++++ LISTED ENTRIES

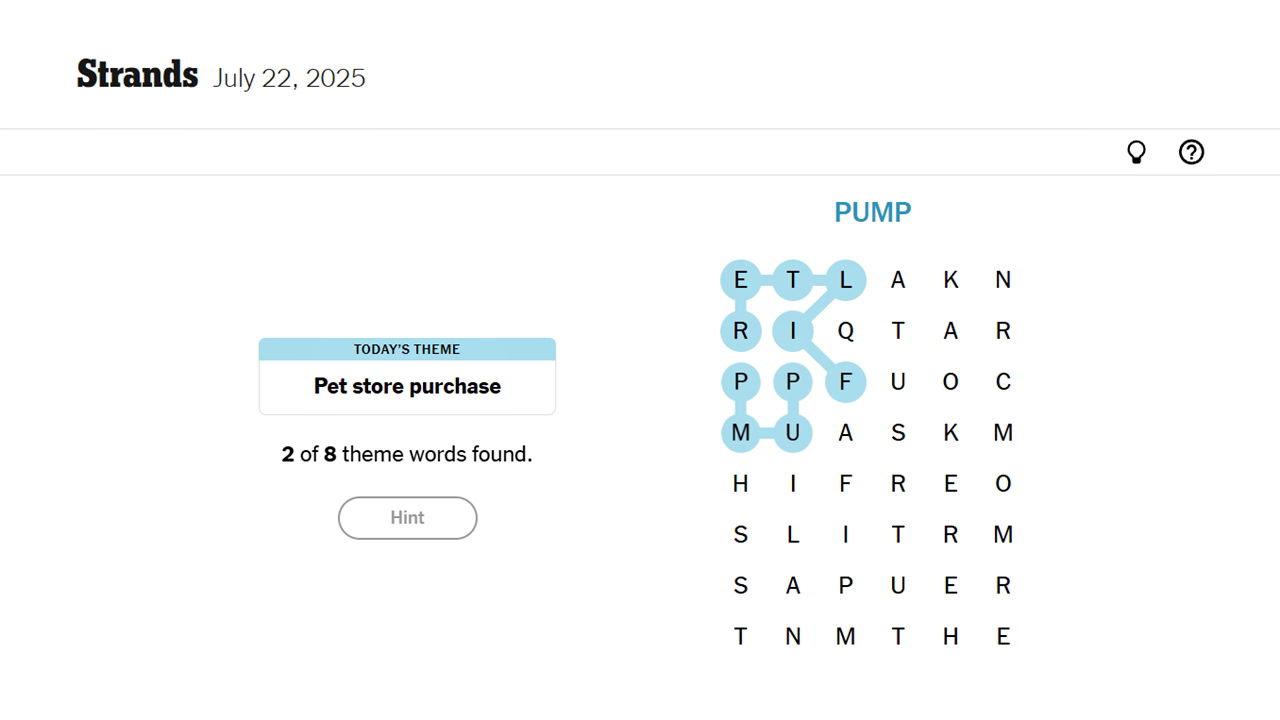Click the circled letter R below E
Screen dimensions: 1280x720
(x=740, y=330)
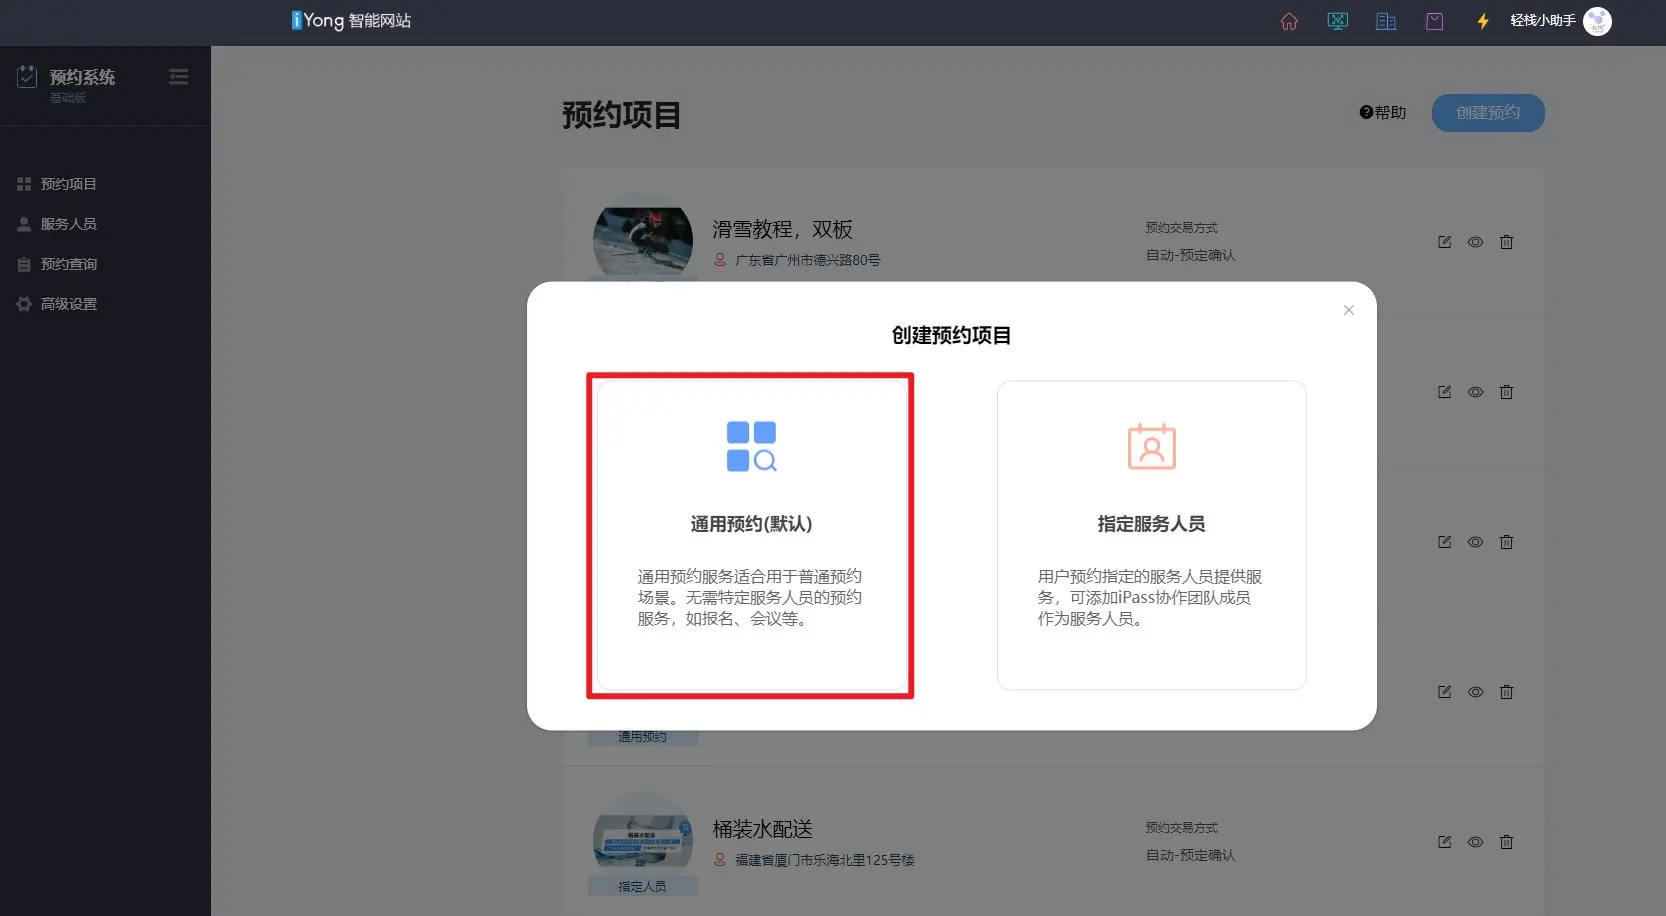The image size is (1666, 916).
Task: Open 高级设置 in the sidebar
Action: click(x=68, y=304)
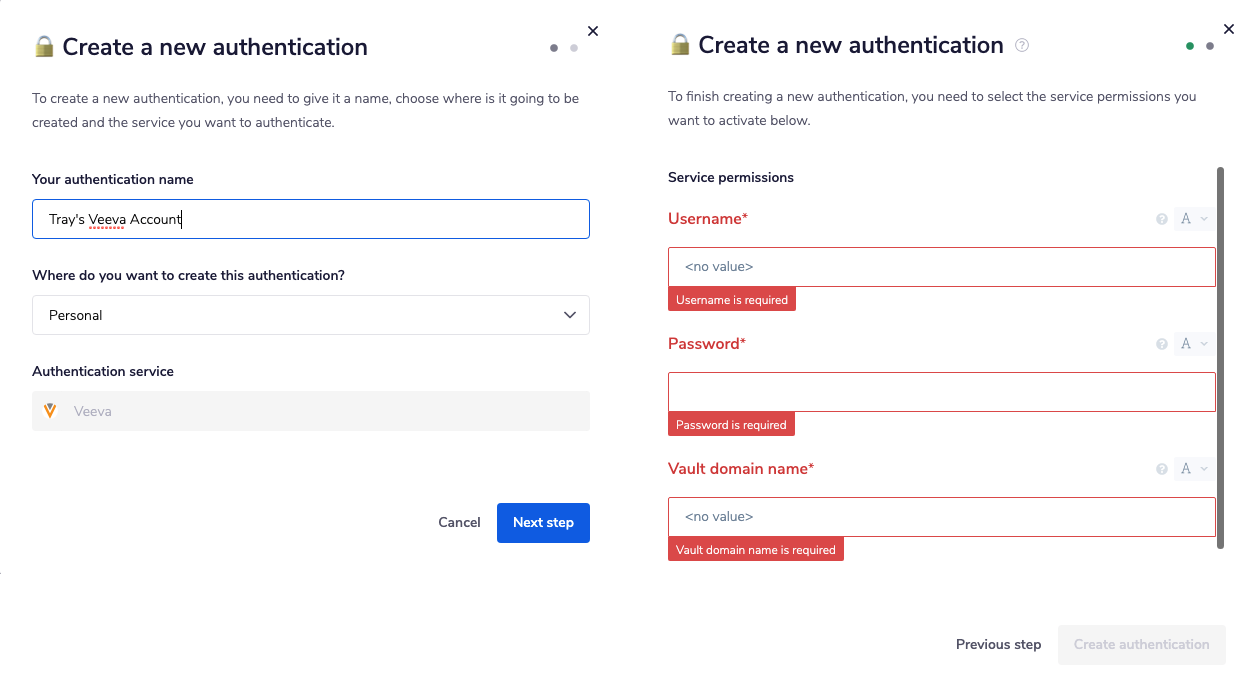Open the data type dropdown for Username
The height and width of the screenshot is (676, 1251).
(x=1193, y=217)
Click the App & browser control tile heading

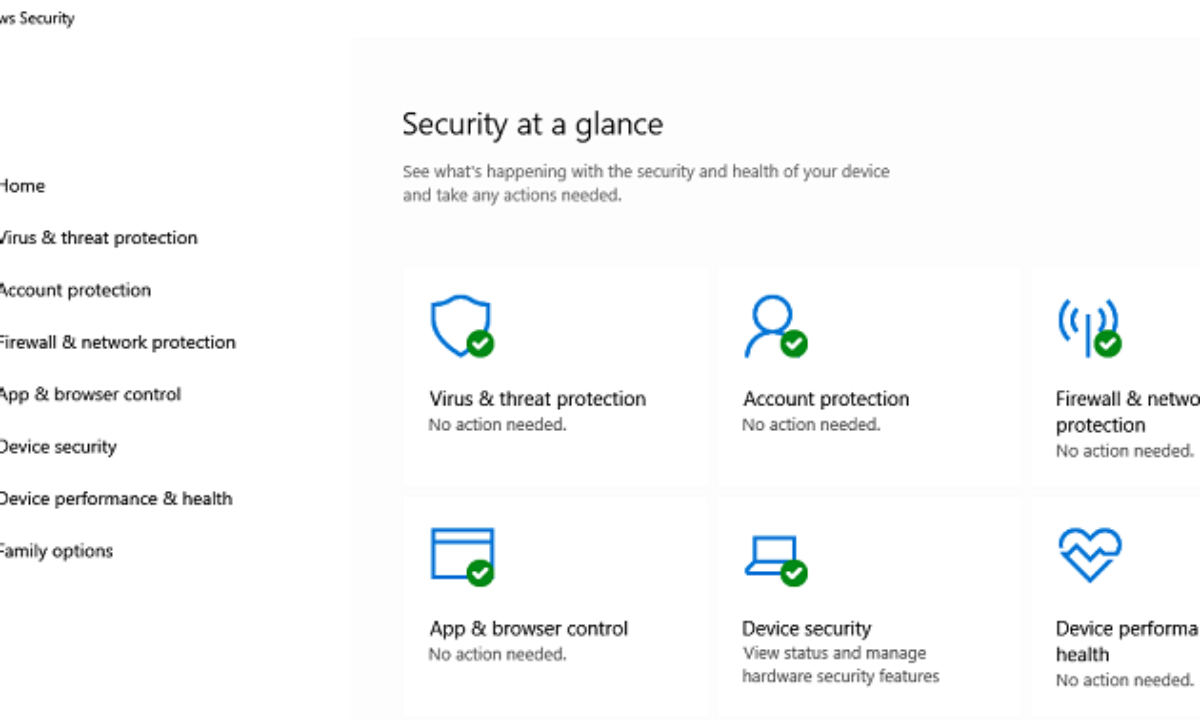(x=528, y=629)
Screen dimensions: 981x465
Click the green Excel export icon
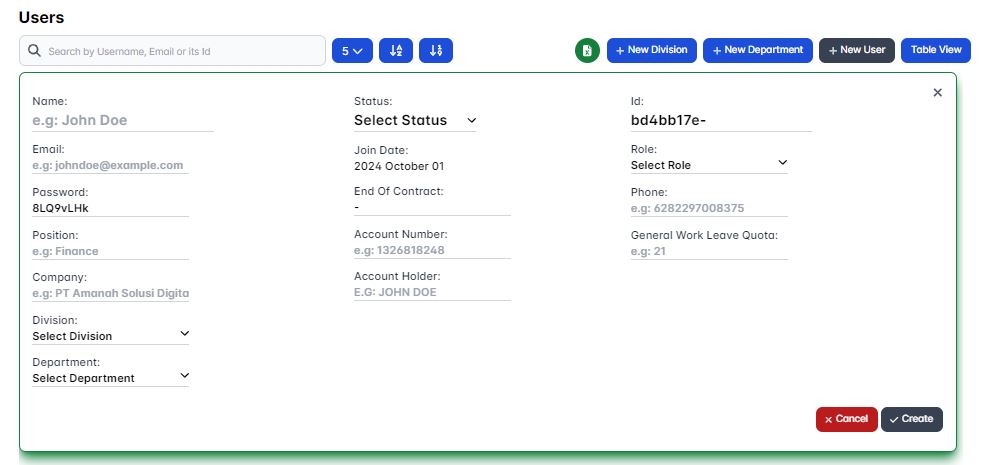pyautogui.click(x=587, y=50)
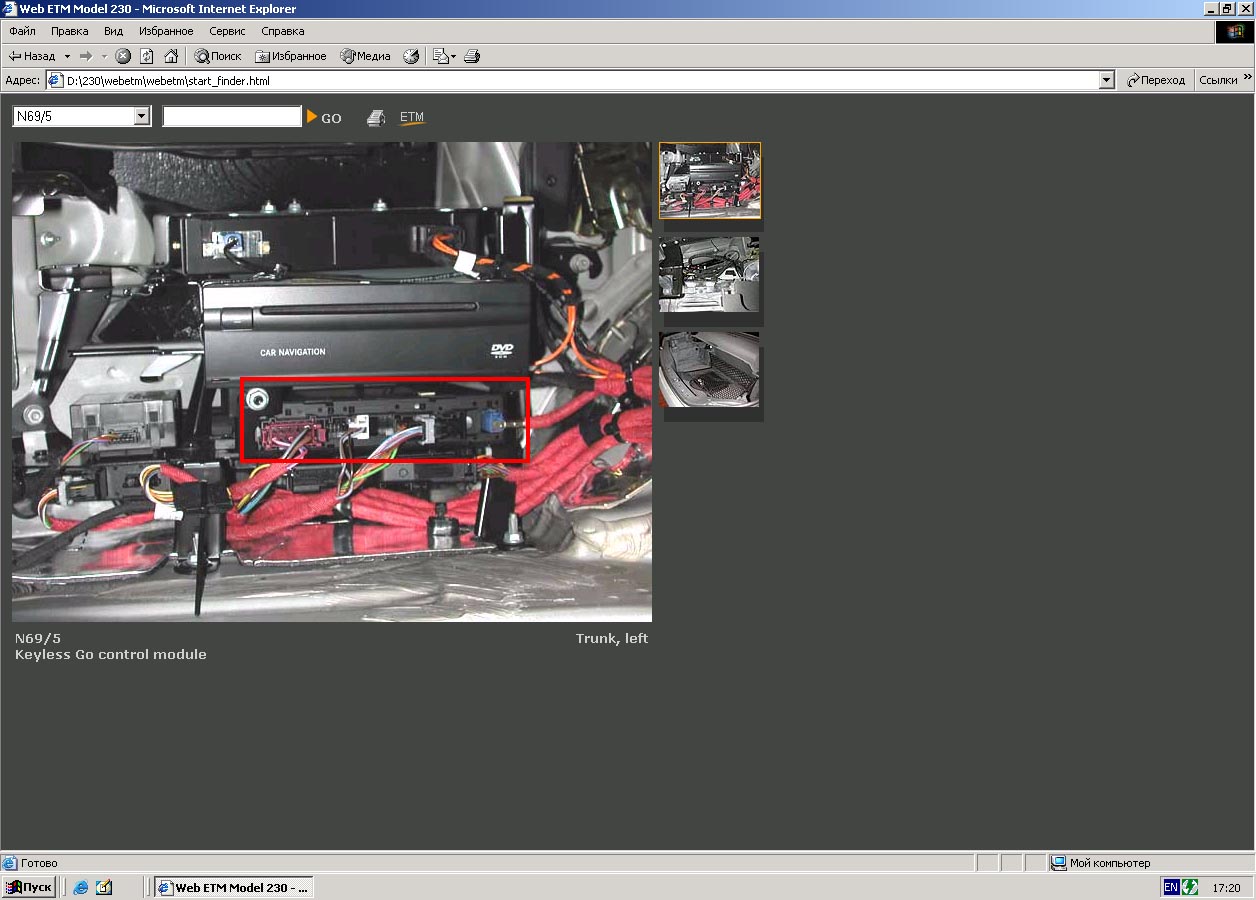The height and width of the screenshot is (900, 1256).
Task: Click the component search input field
Action: [x=232, y=117]
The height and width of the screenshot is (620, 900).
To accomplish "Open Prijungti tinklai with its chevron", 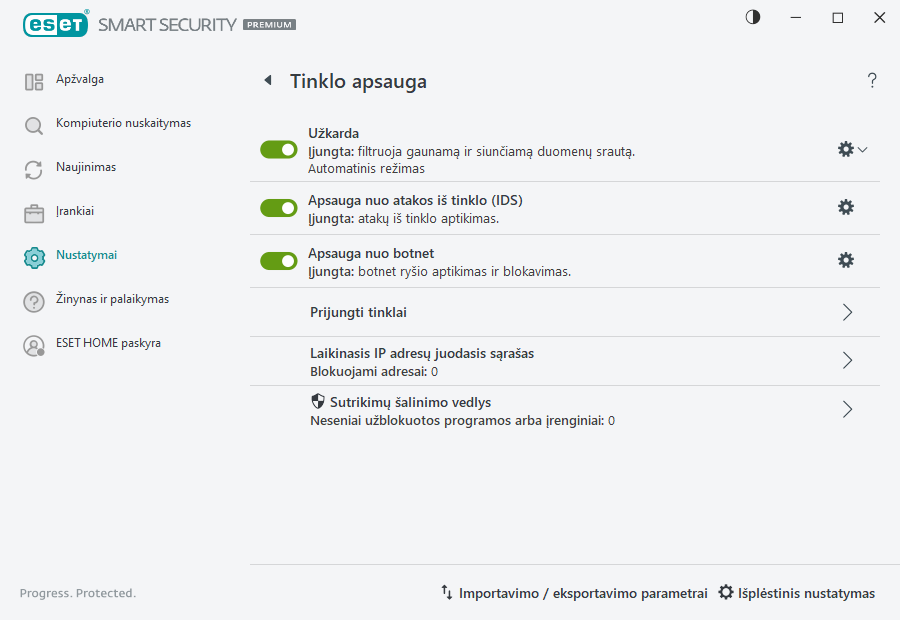I will pyautogui.click(x=846, y=312).
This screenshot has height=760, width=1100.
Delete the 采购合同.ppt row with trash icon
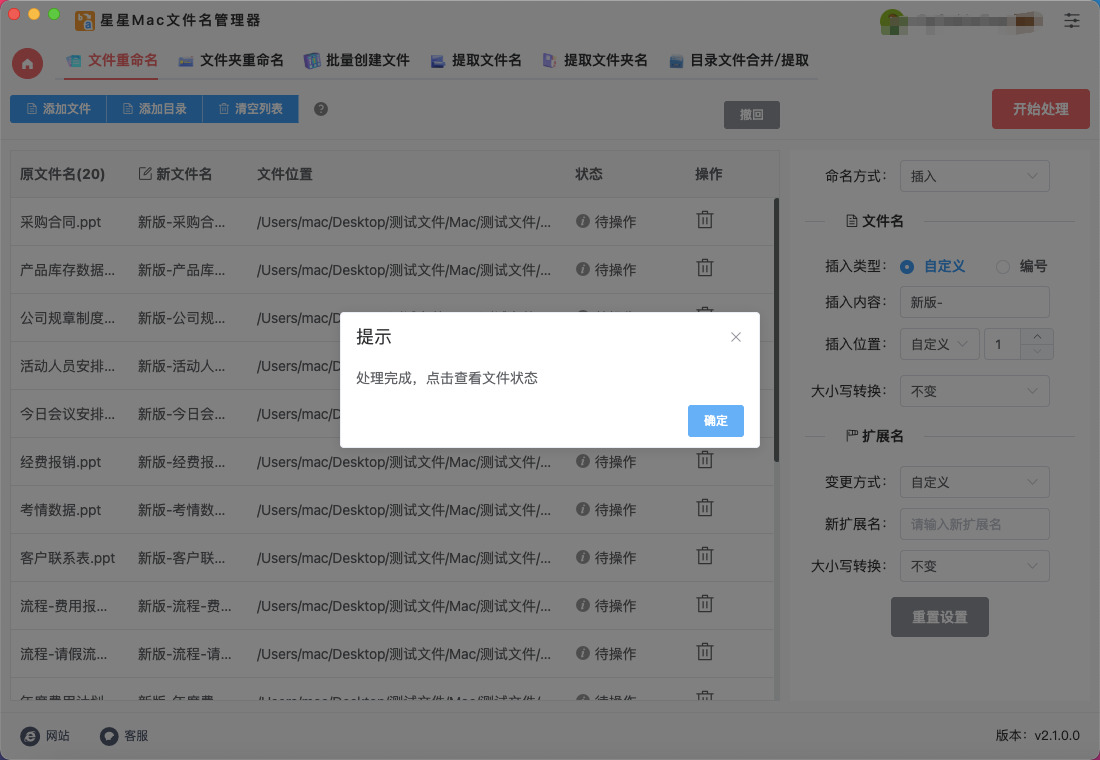point(705,220)
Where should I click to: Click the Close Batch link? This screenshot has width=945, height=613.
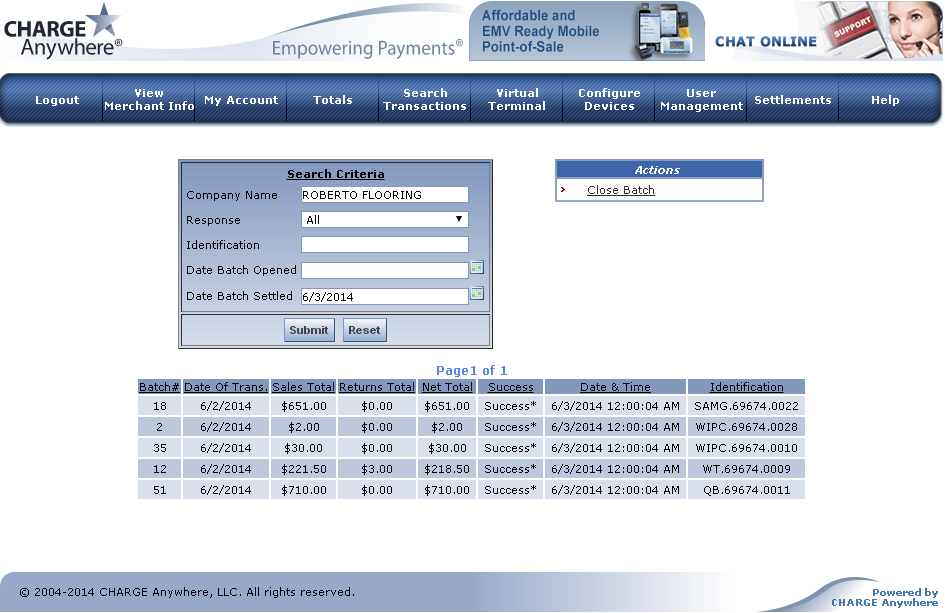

++++++++

Please return all lines above in which the string "This" is found.

This screenshot has height=760, width=1100.
Where should I click to: Click the Close Batch link? This screenshot has width=945, height=613.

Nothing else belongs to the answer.